When someone applies for a secured car loan, they will typically be required to provide collateral in the form of the car they are purchasing. The lender will use the value of the car to determine the amount of the loan and the interest that the borrower will be charged.
Secured car loans have a number of benefits. For instance, they generally come with lower interest rates than unsecured loans since the lender has collateral to seize in the event of default. This reduced risk for the lender means they are willing to offer lower rates to borrowers. Because the lender has the security of the car as collateral, they may be willing to lend borrowers more money than they would with an unsecured loan. This can be particularly helpful for someone who needs to purchase a car that is more expensive than they can afford to pay for in cash.

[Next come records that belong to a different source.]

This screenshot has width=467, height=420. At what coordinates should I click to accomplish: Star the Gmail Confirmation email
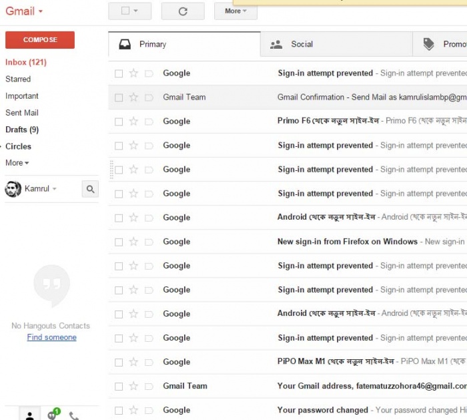point(133,97)
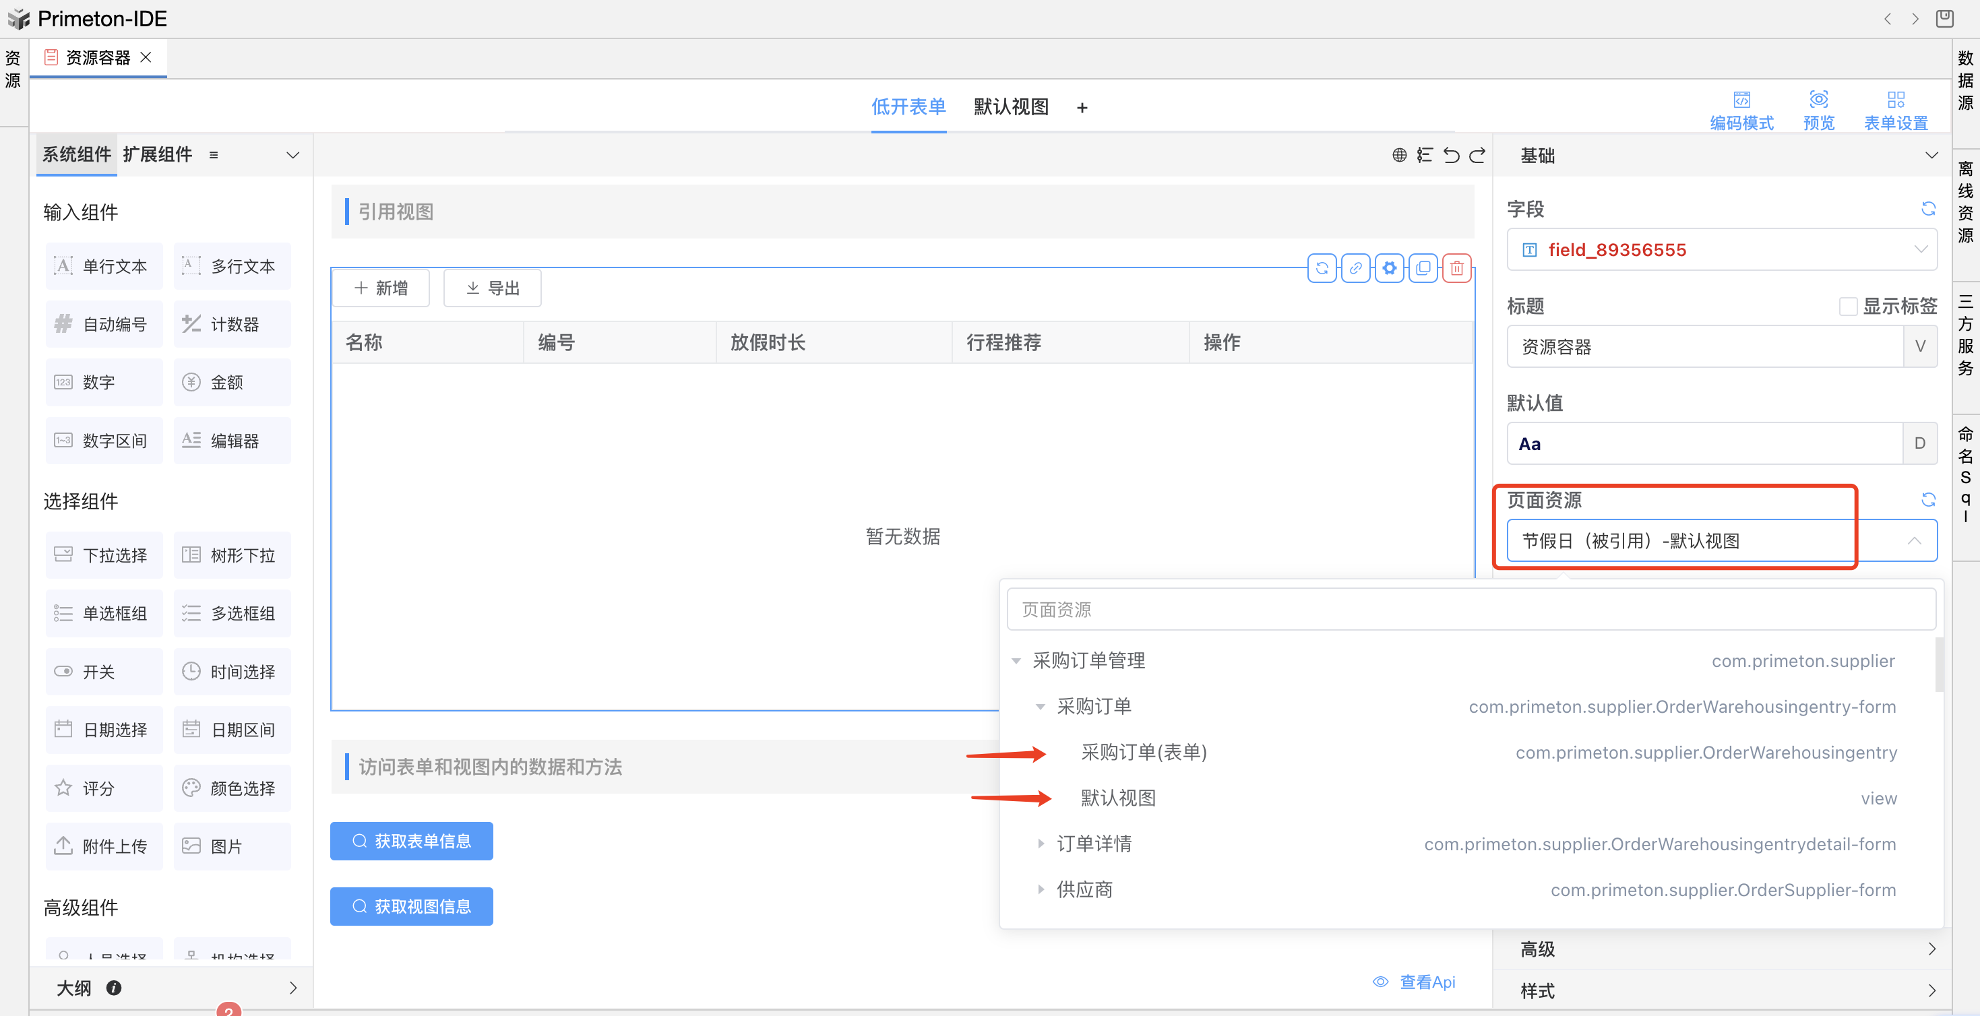The width and height of the screenshot is (1980, 1016).
Task: Collapse the 采购订单管理 tree node
Action: [x=1016, y=661]
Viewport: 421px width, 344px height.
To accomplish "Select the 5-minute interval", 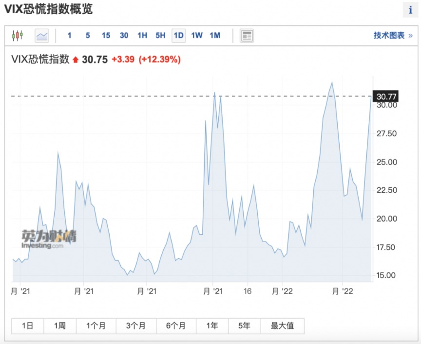I will tap(88, 36).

Secured car loans often come with longer repayment terms than unsecured loans, which can make monthly payments more manageable. Furthermore, this can help borrowers build their credit score over time by making consistent, on-time payments. Finally, since secured car loans are secured by the car itself, lenders may be more willing to approve borrowers who have less-than-perfect credit or who have limited credit histories.
Despite inflation and cost-of-living pressures, vehicle sales in Australia rose 1.8% in February, compared to the same period last year. According to the Federal Chamber of Automotive Industries, February sales alone reached the highest levels since 2019, as Australia’s growing affinity for sustainable vehicles increased. Battery electric vehicles represented 6.8% of sales, or 5,932 sold vehicles while zero and low-emissions vehicle sales accounted for 13.9%, or 12,102 sold vehicles.
The future of lending in Australia
The Reserve Bank of Australia’s recent move of resuming interest rate increases has shocked financial markets and borrowers alike. The future of lending looks uncertain and it isn’t clear whether the RBA will continue pushing up rates. For those repaying their mortgages, the situation has been particularly difficult as they are faced with difficult financial decisions in order to meet their repayments. Applying for housing loans is also harder with reluctant lenders and borrowers who have lost up to 30% of their borrowing power. By comparison, car loans, specifically secured card loans remain more accessible amid the economic uncertainty.